The project's primary goal is to develop an accurate regression model that predicts the final score of the first innings in T20I cricket matches. To achieve this, several preprocessing steps and feature engineering techniques were implemented to enhance model performance.
The motivation behind this project stems from the need to leverage machine learning to predict cricket match outcomes accurately. T20I cricket, known for its fast-paced and dynamic nature, presents a challenging yet exciting domain for predictive modeling.
-
Feature Extraction and Engineering:
- Extracted relevant features from the dataset, focusing on match-specific attributes.

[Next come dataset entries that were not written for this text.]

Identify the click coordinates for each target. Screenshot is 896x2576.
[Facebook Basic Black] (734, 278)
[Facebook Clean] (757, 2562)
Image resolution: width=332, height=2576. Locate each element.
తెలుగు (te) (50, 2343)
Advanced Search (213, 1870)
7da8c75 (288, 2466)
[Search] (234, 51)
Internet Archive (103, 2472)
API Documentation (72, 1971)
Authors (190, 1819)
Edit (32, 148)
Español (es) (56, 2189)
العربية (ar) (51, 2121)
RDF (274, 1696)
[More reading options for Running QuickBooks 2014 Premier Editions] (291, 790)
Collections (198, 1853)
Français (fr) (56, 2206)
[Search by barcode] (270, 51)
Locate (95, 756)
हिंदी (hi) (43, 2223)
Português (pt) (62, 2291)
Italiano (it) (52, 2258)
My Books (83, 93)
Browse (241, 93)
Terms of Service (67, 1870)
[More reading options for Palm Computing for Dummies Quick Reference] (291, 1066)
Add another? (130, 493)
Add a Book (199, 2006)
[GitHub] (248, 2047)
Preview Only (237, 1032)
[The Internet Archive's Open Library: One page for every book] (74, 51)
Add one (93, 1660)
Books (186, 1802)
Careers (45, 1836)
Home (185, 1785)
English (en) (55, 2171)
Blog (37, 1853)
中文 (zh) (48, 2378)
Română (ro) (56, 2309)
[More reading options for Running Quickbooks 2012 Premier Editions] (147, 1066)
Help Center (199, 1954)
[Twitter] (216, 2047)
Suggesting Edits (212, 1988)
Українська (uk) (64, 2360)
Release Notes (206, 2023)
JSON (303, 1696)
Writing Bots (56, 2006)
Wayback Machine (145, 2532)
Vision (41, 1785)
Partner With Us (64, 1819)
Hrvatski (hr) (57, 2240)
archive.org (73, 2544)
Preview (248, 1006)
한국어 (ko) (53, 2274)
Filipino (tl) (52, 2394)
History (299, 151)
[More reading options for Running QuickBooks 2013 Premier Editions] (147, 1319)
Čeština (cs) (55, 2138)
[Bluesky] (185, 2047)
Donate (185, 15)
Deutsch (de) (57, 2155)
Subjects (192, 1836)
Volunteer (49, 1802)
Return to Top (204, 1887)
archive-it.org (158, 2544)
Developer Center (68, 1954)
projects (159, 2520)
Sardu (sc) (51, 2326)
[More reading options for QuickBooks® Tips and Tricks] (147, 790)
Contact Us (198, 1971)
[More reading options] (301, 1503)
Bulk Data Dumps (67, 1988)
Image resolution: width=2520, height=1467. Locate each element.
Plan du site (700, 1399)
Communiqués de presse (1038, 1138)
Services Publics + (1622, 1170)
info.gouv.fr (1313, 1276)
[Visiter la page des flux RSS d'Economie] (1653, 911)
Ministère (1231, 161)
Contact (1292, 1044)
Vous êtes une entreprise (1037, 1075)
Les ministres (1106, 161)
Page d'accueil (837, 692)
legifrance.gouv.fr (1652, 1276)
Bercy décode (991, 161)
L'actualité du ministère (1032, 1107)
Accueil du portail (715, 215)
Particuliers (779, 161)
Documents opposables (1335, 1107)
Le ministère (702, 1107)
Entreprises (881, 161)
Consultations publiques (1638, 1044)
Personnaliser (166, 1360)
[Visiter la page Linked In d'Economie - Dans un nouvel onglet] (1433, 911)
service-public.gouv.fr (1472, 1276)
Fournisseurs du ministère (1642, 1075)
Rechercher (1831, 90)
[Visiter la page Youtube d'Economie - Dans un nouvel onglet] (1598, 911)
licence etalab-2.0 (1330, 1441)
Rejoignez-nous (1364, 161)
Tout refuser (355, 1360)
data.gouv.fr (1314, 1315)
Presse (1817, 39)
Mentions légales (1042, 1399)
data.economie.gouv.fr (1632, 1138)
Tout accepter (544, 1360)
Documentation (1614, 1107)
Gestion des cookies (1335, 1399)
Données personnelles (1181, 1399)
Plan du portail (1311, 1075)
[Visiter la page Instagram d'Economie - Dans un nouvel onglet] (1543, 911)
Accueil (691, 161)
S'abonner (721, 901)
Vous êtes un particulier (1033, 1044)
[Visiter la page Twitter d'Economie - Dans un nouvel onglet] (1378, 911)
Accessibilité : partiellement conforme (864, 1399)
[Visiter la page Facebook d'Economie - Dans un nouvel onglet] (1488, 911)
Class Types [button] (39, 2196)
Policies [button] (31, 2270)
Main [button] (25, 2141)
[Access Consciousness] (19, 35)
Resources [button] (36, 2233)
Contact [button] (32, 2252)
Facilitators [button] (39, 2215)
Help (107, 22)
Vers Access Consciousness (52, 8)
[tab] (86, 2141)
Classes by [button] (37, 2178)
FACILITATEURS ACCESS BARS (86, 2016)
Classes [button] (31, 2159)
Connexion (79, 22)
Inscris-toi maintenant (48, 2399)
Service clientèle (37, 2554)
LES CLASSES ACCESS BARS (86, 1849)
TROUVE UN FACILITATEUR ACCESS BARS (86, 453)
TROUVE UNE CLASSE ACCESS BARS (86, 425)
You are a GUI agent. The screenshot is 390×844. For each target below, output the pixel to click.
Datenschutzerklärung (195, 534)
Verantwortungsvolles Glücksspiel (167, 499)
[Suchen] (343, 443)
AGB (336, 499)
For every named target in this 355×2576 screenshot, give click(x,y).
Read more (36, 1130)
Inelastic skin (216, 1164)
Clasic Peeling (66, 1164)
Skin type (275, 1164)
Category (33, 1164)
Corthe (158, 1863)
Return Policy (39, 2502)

- Filtered data to include matches from January 1, 2011, onwards to align with the contemporary pace of T20 cricket.
- Incorporated venue-to-host_country mapping to enrich venue-based analysis.
-
Model Building:
- Developed two main regression models:
- XGBoost Regression: Utilizes gradient boosting techniques with extensive hyperparameter tuning.
- Random Forest Regression: Implemented for comparative analysis against XGBoost.
- Conducted rigorous evaluation using metrics such as R2 Score and Mean Absolute Error (MAE) to assess model performance.
- Developed two main regression models:
-
Model Selection:
- Selected XGBoost Regression based on superior predictive accuracy (higher R2 Score) compared to other models tested.
- Demonstrated model predictions for sample match scenarios using both XGBoost and Random Forest models.
-
Deployment:
- Saved the trained XGBoost model using pickle for deployment in web application.
To run the interactive T20I Score Predictor app, follow these steps:
-
Clone the Repository: Clone this GitHub repository to your local machine.
-
Install Dependencies: Ensure you have the necessary Python libraries installed. You can install them using pip:
pip install streamlit pandas numpy xgboost -
Obtain the Trained Model: Execute the Jupyter notebook (
T20I_Score_Predictor.ipynb) included in this repository. At the end of the notebook, the trained model (pipe.pkl) will be saved. -
Place the Model File: Keep the
pipe.pklfile generated by the Jupyter notebook into the same directory asapp.py. -
Run the Streamlit App: Open your terminal or command prompt, navigate to the directory containing
app.py, and run the following command:streamlit run app.py -
Interact with the App: Once the Streamlit server starts, you should see a local URL in the terminal. Click on the URL or copy-paste it into your web browser to interact with the T20I Score Predictor app.
-
Input Parameters: Select the batting team, bowling team, hosting country, and input current score, overs bowled, wickets out, and runs scored in the last 5 overs to predict the score.
-
Prediction: Click on the "Predict Score" button to see the predicted first innings score for the T20I match.
This project underscores the efficacy of machine learning in predicting cricket match outcomes, specifically the first innings score in T20I matches. By leveraging advanced regression techniques and comprehensive dataset analysis, the models presented here demonstrate robust performance and potential applications in cricket analytics.